[PATCH 3/3] libeth: xdp: Disable generic kCFI pass for libeth_xdp_tx_xmit_bulk()

Tue Oct 28 15:01:05 PDT 2025

On Tue, Oct 28, 2025 at 05:29:30PM +0100, Alexander Lobakin wrote:
> From: Nathan Chancellor <nathan at kernel.org>
> Date: Mon, 27 Oct 2025 13:54:09 -0700
> 
> > On Mon, Oct 27, 2025 at 03:59:51PM +0100, Alexander Lobakin wrote:
> >> Hmmm,
> >>
> >> For this patch:
> >>
> >> Acked-by: Alexander Lobakin <aleksander.lobakin at intel.com>
> > 
> > Thanks a lot for taking a look, even if it seems like we might not
> > actually go the route of working around this.
> > 
> >> However,
> >>
> >> The XSk metadata infra in the kernel relies on that when we call
> >> xsk_tx_metadata_request(), we pass a static const struct with our
> >> callbacks and then the compiler makes all these calls direct.
> >> This is not limited to libeth (although I realize that it triggered
> >> this build failure due to the way how I pass these callbacks), every
> >> driver which implements XSk Tx metadata and calls
> >> xsk_tx_metadata_request() relies on that these calls will be direct,
> >> otherwise there'll be such performance penalty that is unacceptable
> >> for XSk speeds.
> > 
> > Hmmmm, I am not really sure how you could guarantee that these calls are
> > turned direct from indirect aside from placing compile time assertions
> > around like this... when you say "there'll be such performance penalty
> 
> You mean in case of CFI or in general? Because currently on both GCC and
> Clang with both OPTIMIZE_FOR_{SIZE,SPEED} they get inlined in every driver.

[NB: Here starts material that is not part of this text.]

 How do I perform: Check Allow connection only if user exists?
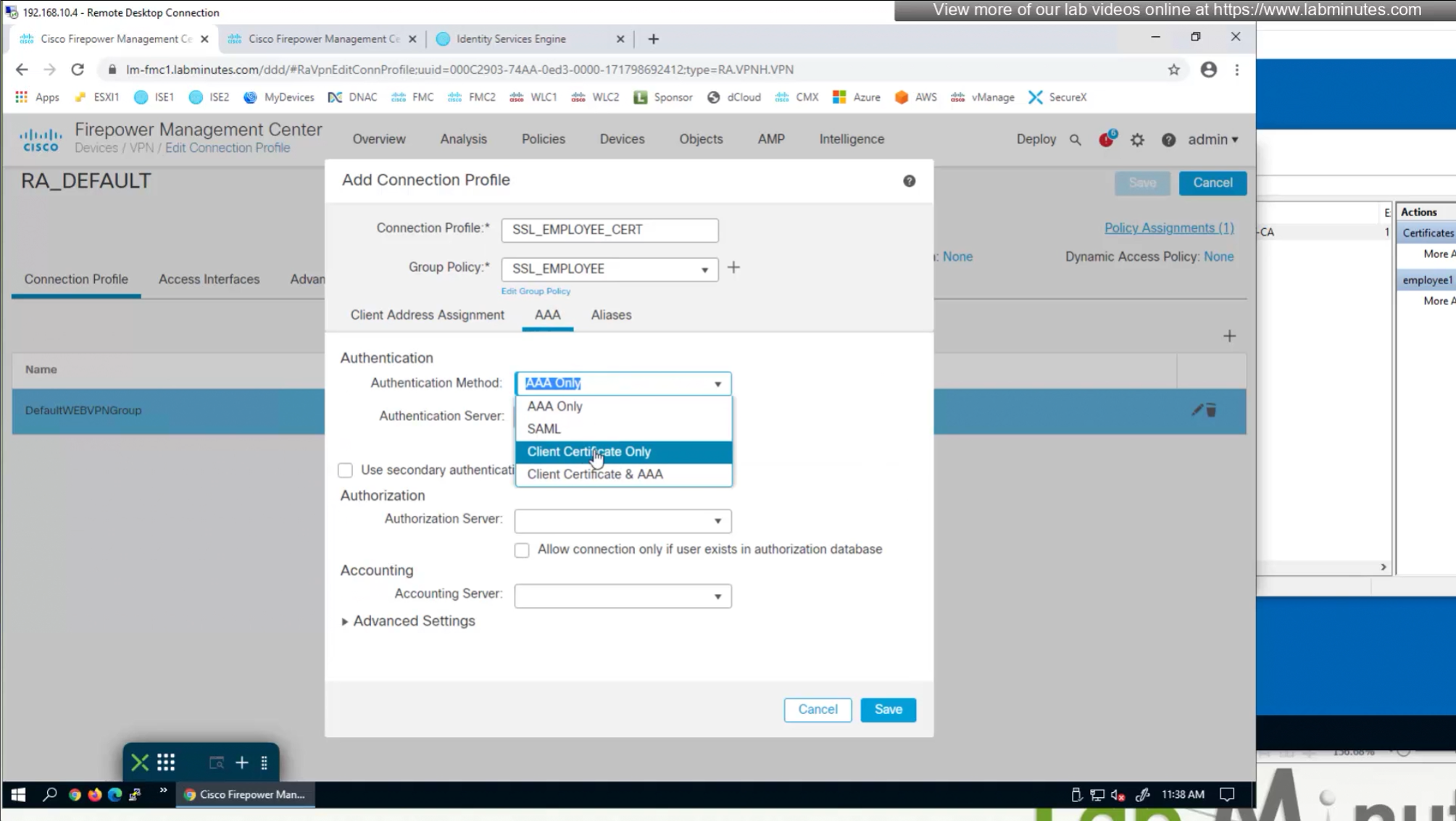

I mean in general but obviously that sort of optimization is high value
for the compiler to perform so I would only expect it not to occur in
extreme cases like sanitizers being enabled; I would expect no issues
when using a backend CFI implementation

> > that is unacceptable for XSk speeds", does that mean that everything
> > will function correctly but slower than expected or does the lack of
> > proper speed result in functionality degredation?
> 
> Nothing would break, just work way slower than expected.
> xsk_tx_metadata_request() is called for each Tx packet (when Tx metadata
> is enabled). Average XSK Tx perf is ~35-40 Mpps (millions of packets per
> second), often [much] higher. Having an indirect call there would divide
> it by n.

Ah okay.

> >> Maybe xsk_tx_metadata_request() should be __nocfi as well? Or all
> >> the callers of it?
> > 
> > I would only expect __nocfi_generic to be useful for avoiding a problem
> > such as this. __nocfi would be too big of a hammer because it would
> 
> Yep, sorry, I actually meant __nocfi_generic...

I figured, just wanted to make sure! This series needs to go to mainline
sooner rather than later, so maybe xsk_tx_metadata_request() could pick
up __nocfi_generic as a future change to net-next since there is no
obvious breakage? 32-bit ARM is the only architecture affected by this
change since all other architectures that support kCFI have a backend
specific lowering and I am guessing very few people would actually
notice this problem in practice.

Thanks again for chiming in and taking a look!

Cheers,
Nathan